La question migratoire reste incontournable. Les deux émissaires italiens n’ont pas omis de la mentionner lors de leurs entretiens avec le président de la République ainsi qu’avec leurs homologues respectifs. L’Italie n’ignore pas la pression qu’exerce sur la Tunisie, d’une part, une forte demande intérieure d’emplois et, d’autre part, des flux migratoires déferlant à partir de l’Afrique subsaharienne. La conjonction de ces deux facteurs a lourdement attisé une migration clandestine par voie maritime vers l’Italie. C’est ainsi que l’année 2022 a enregistré l’arrivée au sud de ce pays de pas moins de 32 000 migrants clandestins ayant embarqué à partir des rivages de la Tunisie. La part des Tunisiens parmi ces effectifs est de 18 000 personnes, alors que les subsahariens sont au nombre de 14 000. Ces statistiques montrent que la Tunisie n’est pas seulement un pays d’émission, mais aussi de transit, relève-t-on à Rome. Toute la question est de savoir comment réduire au maximum ces flux. Un contrôle plus ferme des départs suffirait-il ?
Un gisement d’emplois en Tunisie même
Rome ne cache pas son embarras. Dans une situation difficile pour tous, la capacité d’emploi et d’intégration de l’Italie est réduite. L’action à mener conjointement doit être alors énergique et sur plusieurs fronts. Il s’agit de renforcer la surveillance côtière, de faire avorter les opérations d’embarquement clandestines et aussi de soutenir la création d’emplois en Tunisie. «Parmi les 900 entreprises italiennes implantées en Tunisie, un grand nombre d’entre elles rencontrent des difficultés à recruter les qualifications professionnelles dont elles ont besoin. C’est un véritable gisement d’emplois, souligne notre source. Des contrats formation-emploi sont envisagés. De nouvelles entreprises comptent s’installer. Un grand forum d’affaires sera organisé cette année dans un format innovant, fondé sur l’efficacité et des résultats concrets. Bref, toute une panoplie d’initiatives.»
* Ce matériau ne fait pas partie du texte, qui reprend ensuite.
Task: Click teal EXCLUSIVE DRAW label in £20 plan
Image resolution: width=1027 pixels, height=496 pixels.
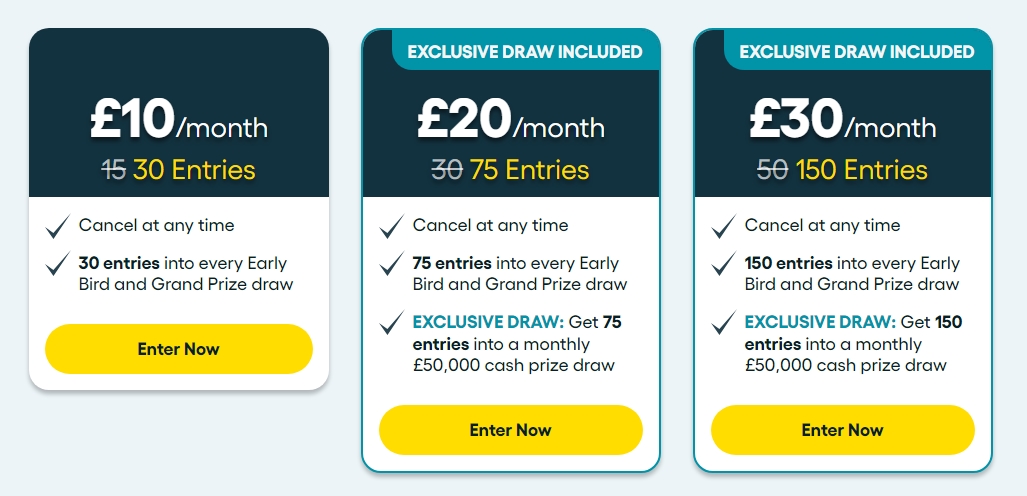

Elmed, un projet historique
Au cœur des nouvelles perspectives, le projet phare d’interconnexion électrique méditerranéenne (Elmed). Reliant les réseaux entre les deux rives, par un câble sous-marin à haute tension sur 200 km, il sera stratégique et fort important. La Commission européenne lui a accordé un don de 307,6 millions d’euros auxquels s’ajouteront 270 millions d’euros à fournir par le groupe italien Terna et son partenaire tunisien, la Steg, ainsi que leurs bailleurs de fonds. Les travaux devraient être achevés d’ici à 2028. «C’est un tournant historique, souligne notre source romaine. Il s’agit d’une liaison hautement stratégique qui relie au-delà des deux pays, la Tunisie et l’Italie, deux continents, l’Afrique et l’Europe, portant sur l’énergie électrique et ouvrant de très larges perspectives. D’ores et déjà, la Tunisie peut en tirer un grand bénéfice, à la faveur des différentes phases de sa réalisation».
Les deux ministres italiens dépêchés à Tunis n’ont pas manqué de réitérer à cette occasion le soutien de l’Italie à la Tunisie, que ce soit dans ses démarches auprès du FMI et ses programmes avec l’Union européenne qu’au niveau de la coopération bilatérale. Une attention additionnelle sera portée à la coopération universitaire avec l’octroi d’un plus grand nombre de bourses d’études en Italie, ainsi que l’accès à un enseignement à distance. D’ailleurs, le nombre de visas étudiants s’est élevé à 1 385 au cours de l’année dernière, enregistrant une augmentation de 77% par rapport à 2021.
Sans doute, Rome sera-t-elle attentive aux efforts de la Tunisie pour endiguer les flux de départs clandestins, note un observateur. De meilleurs résultats obtenus l’encourageront à renforcer son soutien. Les temps sont difficiles pour tous. De part et d’autre, il va falloir développer une relation historique et d’avenir.